TikTok has reached an agreement with Oracle and a group of U.S. investors to restructure its American operations. This move sharply reduces the risk of a nationwide ban ahead of a January deadline.
The deal, expected to close on January 22, follows U.S. legislation that requires TikTok to sell or shut down its U.S. business due to national security concerns.
According to Axios, citing an internal memo from CEO Shou Zi Chew, the arrangement will create a new joint venture to run TikTok’s U.S. entity.

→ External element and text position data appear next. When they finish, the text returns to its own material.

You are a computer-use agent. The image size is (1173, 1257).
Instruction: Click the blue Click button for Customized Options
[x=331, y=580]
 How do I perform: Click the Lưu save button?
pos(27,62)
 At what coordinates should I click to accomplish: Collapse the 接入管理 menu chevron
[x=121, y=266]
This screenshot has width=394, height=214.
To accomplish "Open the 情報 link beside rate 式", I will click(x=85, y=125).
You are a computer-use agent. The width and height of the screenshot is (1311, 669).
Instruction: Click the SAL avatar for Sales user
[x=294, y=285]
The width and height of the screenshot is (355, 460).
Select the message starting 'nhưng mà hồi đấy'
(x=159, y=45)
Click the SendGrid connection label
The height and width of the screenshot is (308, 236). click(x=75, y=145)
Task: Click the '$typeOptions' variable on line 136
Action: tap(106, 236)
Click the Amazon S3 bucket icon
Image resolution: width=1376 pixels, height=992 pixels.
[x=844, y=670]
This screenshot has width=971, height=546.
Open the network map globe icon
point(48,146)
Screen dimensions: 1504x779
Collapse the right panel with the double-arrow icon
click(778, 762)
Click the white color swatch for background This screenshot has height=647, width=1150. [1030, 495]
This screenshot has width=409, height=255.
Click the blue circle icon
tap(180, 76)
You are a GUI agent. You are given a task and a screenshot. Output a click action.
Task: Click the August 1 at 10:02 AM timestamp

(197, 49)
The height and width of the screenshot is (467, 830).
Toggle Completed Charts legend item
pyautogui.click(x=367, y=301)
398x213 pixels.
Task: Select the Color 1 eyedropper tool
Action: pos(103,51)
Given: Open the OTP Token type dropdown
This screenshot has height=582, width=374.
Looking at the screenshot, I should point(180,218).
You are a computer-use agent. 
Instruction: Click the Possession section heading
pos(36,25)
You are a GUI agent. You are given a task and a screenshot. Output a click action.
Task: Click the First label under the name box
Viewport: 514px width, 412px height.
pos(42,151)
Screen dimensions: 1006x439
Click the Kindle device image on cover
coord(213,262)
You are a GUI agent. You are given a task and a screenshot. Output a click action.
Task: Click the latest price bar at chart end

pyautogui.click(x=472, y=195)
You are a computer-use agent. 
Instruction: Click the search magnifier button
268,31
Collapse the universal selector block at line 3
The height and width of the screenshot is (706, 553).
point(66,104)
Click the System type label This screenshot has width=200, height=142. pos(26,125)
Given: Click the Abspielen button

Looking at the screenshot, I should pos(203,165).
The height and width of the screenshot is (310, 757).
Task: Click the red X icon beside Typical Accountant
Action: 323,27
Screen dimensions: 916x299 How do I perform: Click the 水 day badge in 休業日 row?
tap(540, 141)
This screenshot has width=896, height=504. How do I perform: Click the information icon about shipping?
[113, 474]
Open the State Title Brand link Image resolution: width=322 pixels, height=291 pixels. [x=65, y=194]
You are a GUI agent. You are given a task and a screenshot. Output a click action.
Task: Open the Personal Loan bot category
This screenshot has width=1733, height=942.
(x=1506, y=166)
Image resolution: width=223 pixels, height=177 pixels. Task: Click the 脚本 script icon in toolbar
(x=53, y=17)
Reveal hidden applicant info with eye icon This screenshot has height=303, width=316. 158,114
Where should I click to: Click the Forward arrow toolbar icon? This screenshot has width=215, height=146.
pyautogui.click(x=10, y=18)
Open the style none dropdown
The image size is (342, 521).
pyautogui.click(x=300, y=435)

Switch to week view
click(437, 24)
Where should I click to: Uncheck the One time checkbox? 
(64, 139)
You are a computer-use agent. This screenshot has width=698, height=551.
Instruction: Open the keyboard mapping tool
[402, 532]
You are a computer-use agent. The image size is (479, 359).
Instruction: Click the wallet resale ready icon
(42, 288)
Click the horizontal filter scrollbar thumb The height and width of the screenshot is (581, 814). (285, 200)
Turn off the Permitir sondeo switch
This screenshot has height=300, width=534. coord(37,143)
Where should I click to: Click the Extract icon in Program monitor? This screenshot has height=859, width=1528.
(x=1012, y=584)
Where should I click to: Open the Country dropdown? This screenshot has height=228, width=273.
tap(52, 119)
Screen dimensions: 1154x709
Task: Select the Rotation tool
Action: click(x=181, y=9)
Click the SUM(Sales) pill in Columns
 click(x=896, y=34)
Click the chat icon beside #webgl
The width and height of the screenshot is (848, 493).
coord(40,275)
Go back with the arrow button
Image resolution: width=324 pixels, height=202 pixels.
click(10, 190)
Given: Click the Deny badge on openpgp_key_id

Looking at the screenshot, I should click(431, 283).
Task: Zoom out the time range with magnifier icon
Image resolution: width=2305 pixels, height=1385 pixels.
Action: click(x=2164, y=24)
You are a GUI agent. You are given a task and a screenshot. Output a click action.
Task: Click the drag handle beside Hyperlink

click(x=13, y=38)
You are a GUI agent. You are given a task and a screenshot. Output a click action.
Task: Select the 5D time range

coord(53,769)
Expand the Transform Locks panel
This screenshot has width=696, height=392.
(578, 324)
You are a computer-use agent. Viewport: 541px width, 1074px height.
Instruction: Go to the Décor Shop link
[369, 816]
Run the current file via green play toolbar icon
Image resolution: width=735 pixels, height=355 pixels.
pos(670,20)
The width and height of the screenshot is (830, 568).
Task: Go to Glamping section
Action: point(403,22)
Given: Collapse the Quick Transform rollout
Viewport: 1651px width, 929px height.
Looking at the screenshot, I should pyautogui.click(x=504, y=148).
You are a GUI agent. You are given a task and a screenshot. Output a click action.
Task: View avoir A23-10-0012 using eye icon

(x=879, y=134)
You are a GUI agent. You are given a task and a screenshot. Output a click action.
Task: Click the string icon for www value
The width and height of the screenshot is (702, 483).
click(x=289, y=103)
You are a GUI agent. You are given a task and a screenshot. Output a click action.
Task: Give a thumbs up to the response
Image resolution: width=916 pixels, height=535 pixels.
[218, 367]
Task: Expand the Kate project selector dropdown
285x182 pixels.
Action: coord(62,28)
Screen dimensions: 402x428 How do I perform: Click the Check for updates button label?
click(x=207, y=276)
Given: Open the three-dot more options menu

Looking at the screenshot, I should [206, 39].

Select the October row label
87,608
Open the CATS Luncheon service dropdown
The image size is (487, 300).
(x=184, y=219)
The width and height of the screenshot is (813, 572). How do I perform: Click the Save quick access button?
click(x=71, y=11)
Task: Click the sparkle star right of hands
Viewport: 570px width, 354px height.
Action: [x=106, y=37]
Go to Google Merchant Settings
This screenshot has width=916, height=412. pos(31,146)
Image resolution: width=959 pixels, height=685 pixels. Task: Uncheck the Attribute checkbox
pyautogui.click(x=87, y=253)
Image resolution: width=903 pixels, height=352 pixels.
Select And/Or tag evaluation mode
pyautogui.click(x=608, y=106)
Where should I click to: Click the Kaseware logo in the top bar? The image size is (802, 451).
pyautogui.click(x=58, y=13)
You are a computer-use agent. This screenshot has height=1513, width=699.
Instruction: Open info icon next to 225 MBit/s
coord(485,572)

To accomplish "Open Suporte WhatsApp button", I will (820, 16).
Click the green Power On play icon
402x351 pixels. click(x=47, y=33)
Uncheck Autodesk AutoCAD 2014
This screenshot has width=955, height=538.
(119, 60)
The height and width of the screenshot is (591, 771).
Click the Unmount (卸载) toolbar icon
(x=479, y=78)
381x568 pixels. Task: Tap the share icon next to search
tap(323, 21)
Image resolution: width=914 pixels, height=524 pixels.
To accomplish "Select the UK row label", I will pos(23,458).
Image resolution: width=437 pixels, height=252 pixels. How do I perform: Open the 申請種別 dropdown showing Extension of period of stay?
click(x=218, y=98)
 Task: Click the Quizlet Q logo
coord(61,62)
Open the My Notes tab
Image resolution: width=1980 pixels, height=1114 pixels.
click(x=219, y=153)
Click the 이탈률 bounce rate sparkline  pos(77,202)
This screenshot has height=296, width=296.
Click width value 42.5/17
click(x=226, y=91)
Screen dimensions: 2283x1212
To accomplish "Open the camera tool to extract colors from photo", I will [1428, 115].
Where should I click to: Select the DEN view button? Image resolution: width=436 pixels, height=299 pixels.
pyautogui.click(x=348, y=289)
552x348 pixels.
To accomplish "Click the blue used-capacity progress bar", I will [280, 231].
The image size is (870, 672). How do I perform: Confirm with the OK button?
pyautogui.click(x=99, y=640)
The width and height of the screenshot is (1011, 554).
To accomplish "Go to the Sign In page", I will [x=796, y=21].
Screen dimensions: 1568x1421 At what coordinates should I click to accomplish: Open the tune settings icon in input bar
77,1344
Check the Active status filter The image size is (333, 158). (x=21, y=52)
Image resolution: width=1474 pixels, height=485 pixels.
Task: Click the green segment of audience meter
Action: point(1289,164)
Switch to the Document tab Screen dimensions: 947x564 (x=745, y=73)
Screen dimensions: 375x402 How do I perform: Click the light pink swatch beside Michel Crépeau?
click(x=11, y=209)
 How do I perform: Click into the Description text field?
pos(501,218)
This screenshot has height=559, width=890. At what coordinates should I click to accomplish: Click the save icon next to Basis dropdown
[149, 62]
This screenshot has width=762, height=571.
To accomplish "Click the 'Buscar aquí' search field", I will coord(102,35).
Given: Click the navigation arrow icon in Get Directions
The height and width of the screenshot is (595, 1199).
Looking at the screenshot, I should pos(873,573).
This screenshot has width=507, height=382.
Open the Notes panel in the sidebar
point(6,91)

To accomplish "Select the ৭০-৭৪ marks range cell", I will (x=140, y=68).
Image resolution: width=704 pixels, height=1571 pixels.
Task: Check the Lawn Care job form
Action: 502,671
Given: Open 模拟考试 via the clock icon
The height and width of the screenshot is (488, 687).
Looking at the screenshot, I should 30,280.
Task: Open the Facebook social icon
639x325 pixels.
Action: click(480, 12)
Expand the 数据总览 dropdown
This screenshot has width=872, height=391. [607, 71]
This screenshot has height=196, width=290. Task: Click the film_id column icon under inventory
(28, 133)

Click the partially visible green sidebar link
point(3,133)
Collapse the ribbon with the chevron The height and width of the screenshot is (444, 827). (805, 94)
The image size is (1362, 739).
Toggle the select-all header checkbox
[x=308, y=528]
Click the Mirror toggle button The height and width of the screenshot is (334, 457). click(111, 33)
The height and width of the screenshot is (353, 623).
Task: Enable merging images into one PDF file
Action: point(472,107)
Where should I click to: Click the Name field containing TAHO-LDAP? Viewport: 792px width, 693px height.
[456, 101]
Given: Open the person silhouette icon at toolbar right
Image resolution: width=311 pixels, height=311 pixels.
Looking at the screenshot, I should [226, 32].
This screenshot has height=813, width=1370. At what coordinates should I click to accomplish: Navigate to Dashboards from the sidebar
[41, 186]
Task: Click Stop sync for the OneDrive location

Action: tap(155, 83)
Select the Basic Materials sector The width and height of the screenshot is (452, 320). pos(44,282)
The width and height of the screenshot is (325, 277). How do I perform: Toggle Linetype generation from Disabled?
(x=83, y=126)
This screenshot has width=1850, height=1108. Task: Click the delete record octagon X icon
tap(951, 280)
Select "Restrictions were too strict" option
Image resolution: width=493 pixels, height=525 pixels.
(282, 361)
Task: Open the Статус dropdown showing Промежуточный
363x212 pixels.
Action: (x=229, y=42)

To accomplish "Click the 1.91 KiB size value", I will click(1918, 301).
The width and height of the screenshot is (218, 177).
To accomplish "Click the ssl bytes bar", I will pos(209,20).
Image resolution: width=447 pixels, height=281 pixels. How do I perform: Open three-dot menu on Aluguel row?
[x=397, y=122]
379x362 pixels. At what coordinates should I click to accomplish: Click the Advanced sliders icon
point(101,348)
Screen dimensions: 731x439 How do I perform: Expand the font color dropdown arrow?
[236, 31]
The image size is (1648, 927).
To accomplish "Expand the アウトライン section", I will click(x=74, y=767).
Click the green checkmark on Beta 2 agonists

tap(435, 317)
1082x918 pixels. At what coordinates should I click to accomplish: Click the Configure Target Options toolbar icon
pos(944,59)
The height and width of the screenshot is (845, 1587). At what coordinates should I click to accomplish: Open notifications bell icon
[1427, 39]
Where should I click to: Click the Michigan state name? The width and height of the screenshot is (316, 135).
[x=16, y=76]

Oracle, Silver Lake, and Abu Dhabi-based MGX will collectively own 45 per cent of the new company, while parent firm ByteDance will retain a minority stake.
The agreement comes after months of negotiations to meet U.S. rules mandating that most U.S. assets be placed under approved American ownership. The law, signed by former President Joe Biden, was driven by bipartisan concerns over data security and foreign influence, claims TikTok and ByteDance have denied.
The urgency is heightened by a January 23 deadline tied to an extension signed in September by President Donald Trump. Missing the deadline could have led to TikTok’s removal from U.S. app stores.
Chew described the deal as a major milestone but noted further steps are needed to finalise the transaction. Oracle’s role is significant, given its position as TikTok’s U.S. cloud provider, while the involvement of Silver Lake and MGX adds institutional backing.
For U.S. users, creators, and advertisers, the deal offers reassurance that TikTok is likely to continue operating without disruption.